• TASK ITEM: The whole listing should be written out again exactly.

[[ RECORD EXCERPTS, beginning ]]

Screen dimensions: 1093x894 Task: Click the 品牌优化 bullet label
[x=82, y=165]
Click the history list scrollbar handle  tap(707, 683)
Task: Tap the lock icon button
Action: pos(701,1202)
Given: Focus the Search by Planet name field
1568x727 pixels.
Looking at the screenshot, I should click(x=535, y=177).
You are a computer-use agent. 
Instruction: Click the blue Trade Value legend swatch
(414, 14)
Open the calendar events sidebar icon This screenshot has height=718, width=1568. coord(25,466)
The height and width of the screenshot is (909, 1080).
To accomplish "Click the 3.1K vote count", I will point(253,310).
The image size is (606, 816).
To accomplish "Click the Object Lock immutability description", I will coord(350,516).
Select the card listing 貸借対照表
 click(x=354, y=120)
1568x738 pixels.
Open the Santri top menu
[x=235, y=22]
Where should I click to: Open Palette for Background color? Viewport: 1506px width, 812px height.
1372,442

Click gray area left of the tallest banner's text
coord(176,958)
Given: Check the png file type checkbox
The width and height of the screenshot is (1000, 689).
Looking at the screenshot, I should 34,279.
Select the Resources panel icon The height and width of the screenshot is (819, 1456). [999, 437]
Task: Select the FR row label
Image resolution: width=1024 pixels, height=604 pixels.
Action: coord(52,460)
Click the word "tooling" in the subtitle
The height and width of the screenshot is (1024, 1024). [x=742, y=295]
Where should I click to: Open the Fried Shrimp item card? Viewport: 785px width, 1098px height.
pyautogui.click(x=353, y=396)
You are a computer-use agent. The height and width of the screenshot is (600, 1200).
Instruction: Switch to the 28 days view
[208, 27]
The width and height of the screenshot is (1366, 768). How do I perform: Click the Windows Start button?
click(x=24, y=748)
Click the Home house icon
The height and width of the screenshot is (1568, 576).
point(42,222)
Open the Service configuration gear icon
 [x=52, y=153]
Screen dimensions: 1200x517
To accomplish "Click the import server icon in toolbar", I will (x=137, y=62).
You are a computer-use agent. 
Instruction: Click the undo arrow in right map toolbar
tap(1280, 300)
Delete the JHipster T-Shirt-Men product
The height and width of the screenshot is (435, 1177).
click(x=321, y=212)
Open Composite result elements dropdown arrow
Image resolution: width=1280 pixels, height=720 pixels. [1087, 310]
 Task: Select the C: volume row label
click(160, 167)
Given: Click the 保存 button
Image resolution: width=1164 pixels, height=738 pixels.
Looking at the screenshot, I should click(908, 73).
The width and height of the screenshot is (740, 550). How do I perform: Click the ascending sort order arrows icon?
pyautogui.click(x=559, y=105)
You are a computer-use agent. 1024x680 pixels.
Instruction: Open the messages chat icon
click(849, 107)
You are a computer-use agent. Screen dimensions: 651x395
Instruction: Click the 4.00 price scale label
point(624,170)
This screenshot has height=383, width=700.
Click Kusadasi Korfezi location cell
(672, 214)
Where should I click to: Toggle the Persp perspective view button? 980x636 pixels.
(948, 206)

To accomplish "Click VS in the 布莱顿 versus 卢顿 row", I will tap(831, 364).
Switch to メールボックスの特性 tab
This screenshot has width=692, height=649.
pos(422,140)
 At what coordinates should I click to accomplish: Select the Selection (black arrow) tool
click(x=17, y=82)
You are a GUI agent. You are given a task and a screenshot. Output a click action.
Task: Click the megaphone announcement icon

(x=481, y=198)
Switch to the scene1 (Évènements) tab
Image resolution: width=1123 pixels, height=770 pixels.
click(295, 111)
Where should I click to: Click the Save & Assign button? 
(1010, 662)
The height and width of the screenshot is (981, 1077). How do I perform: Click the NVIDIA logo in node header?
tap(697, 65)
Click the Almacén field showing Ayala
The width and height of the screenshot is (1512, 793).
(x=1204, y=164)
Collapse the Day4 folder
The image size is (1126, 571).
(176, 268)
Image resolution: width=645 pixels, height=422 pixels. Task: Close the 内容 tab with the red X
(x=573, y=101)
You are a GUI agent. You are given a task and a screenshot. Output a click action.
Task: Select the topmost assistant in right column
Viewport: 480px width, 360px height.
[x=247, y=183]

[[ RECORD EXCERPTS, end ]]

• ANSWER TO THE EXERCISE:
Screen dimensions: 1093x894 Task: Click the 品牌优化 bullet label
[x=82, y=165]
Click the history list scrollbar handle  tap(707, 683)
Task: Tap the lock icon button
Action: pos(701,1202)
Given: Focus the Search by Planet name field
1568x727 pixels.
Looking at the screenshot, I should click(x=535, y=177).
You are a computer-use agent. 
Instruction: Click the blue Trade Value legend swatch
(414, 14)
Open the calendar events sidebar icon This screenshot has height=718, width=1568. coord(25,466)
The height and width of the screenshot is (909, 1080).
To accomplish "Click the 3.1K vote count", I will point(253,310).
The image size is (606, 816).
To accomplish "Click the Object Lock immutability description", I will coord(350,516).
Select the card listing 貸借対照表
 click(x=354, y=120)
1568x738 pixels.
Open the Santri top menu
[x=235, y=22]
Where should I click to: Open Palette for Background color? Viewport: 1506px width, 812px height.
1372,442

Click gray area left of the tallest banner's text
coord(176,958)
Given: Check the png file type checkbox
The width and height of the screenshot is (1000, 689).
Looking at the screenshot, I should 34,279.
Select the Resources panel icon The height and width of the screenshot is (819, 1456). [999, 437]
Task: Select the FR row label
Image resolution: width=1024 pixels, height=604 pixels.
Action: coord(52,460)
Click the word "tooling" in the subtitle
The height and width of the screenshot is (1024, 1024). [x=742, y=295]
Where should I click to: Open the Fried Shrimp item card? Viewport: 785px width, 1098px height.
pyautogui.click(x=353, y=396)
You are a computer-use agent. The height and width of the screenshot is (600, 1200).
Instruction: Switch to the 28 days view
[208, 27]
The width and height of the screenshot is (1366, 768). How do I perform: Click the Windows Start button?
click(x=24, y=748)
Click the Home house icon
The height and width of the screenshot is (1568, 576).
point(42,222)
Open the Service configuration gear icon
 [x=52, y=153]
Screen dimensions: 1200x517
To accomplish "Click the import server icon in toolbar", I will (x=137, y=62).
You are a computer-use agent. 
Instruction: Click the undo arrow in right map toolbar
tap(1280, 300)
Delete the JHipster T-Shirt-Men product
The height and width of the screenshot is (435, 1177).
click(x=321, y=212)
Open Composite result elements dropdown arrow
Image resolution: width=1280 pixels, height=720 pixels. [1087, 310]
 Task: Select the C: volume row label
click(160, 167)
Given: Click the 保存 button
Image resolution: width=1164 pixels, height=738 pixels.
Looking at the screenshot, I should click(908, 73).
The width and height of the screenshot is (740, 550). How do I perform: Click the ascending sort order arrows icon?
pyautogui.click(x=559, y=105)
You are a computer-use agent. 1024x680 pixels.
Instruction: Open the messages chat icon
click(849, 107)
You are a computer-use agent. Screen dimensions: 651x395
Instruction: Click the 4.00 price scale label
point(624,170)
This screenshot has height=383, width=700.
Click Kusadasi Korfezi location cell
(672, 214)
Where should I click to: Toggle the Persp perspective view button? 980x636 pixels.
(948, 206)

To accomplish "Click VS in the 布莱顿 versus 卢顿 row", I will tap(831, 364).
Switch to メールボックスの特性 tab
This screenshot has width=692, height=649.
pos(422,140)
 At what coordinates should I click to accomplish: Select the Selection (black arrow) tool
click(x=17, y=82)
You are a GUI agent. You are given a task and a screenshot. Output a click action.
Task: Click the megaphone announcement icon

(x=481, y=198)
Switch to the scene1 (Évènements) tab
Image resolution: width=1123 pixels, height=770 pixels.
click(295, 111)
Where should I click to: Click the Save & Assign button? 
(1010, 662)
The height and width of the screenshot is (981, 1077). How do I perform: Click the NVIDIA logo in node header?
tap(697, 65)
Click the Almacén field showing Ayala
The width and height of the screenshot is (1512, 793).
(x=1204, y=164)
Collapse the Day4 folder
The image size is (1126, 571).
(176, 268)
Image resolution: width=645 pixels, height=422 pixels. Task: Close the 内容 tab with the red X
(x=573, y=101)
You are a GUI agent. You are given a task and a screenshot. Output a click action.
Task: Select the topmost assistant in right column
Viewport: 480px width, 360px height.
[x=247, y=183]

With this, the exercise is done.